#### Data under study

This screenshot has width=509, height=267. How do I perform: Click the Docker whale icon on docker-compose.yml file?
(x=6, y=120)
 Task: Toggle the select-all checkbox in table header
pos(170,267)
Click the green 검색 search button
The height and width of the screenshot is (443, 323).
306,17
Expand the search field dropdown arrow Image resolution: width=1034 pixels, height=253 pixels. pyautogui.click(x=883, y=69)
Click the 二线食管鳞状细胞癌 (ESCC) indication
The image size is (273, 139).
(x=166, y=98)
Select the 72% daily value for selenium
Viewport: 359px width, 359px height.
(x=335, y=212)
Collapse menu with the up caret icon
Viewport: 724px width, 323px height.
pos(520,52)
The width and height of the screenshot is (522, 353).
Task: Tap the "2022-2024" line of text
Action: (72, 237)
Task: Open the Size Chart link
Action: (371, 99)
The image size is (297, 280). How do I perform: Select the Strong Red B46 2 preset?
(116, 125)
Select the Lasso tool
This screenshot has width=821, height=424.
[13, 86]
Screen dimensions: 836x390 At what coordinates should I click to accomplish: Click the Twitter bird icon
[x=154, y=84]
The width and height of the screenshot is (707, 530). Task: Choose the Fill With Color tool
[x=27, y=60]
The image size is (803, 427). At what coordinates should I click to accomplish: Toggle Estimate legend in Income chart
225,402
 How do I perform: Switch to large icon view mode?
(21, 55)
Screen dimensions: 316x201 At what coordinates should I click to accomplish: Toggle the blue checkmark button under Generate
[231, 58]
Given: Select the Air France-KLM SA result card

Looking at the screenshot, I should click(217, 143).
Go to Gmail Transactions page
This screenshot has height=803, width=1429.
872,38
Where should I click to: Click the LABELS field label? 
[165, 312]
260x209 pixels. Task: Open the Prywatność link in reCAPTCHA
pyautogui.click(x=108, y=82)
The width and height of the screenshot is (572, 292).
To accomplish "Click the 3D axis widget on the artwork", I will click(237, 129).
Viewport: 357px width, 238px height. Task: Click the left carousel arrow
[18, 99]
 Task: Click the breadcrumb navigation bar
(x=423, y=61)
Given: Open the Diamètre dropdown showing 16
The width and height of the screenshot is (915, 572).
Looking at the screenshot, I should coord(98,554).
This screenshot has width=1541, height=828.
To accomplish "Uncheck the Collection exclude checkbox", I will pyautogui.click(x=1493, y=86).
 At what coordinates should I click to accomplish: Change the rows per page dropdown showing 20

########

What the task requires: Quote the data above from the line containing "Viewport: 724px width, 323px height." to the line containing "Select the Lasso tool", inclusive, and stop.

Task output:
Viewport: 724px width, 323px height.
pos(520,52)
The width and height of the screenshot is (522, 353).
Task: Tap the "2022-2024" line of text
Action: (72, 237)
Task: Open the Size Chart link
Action: (371, 99)
The image size is (297, 280). How do I perform: Select the Strong Red B46 2 preset?
(116, 125)
Select the Lasso tool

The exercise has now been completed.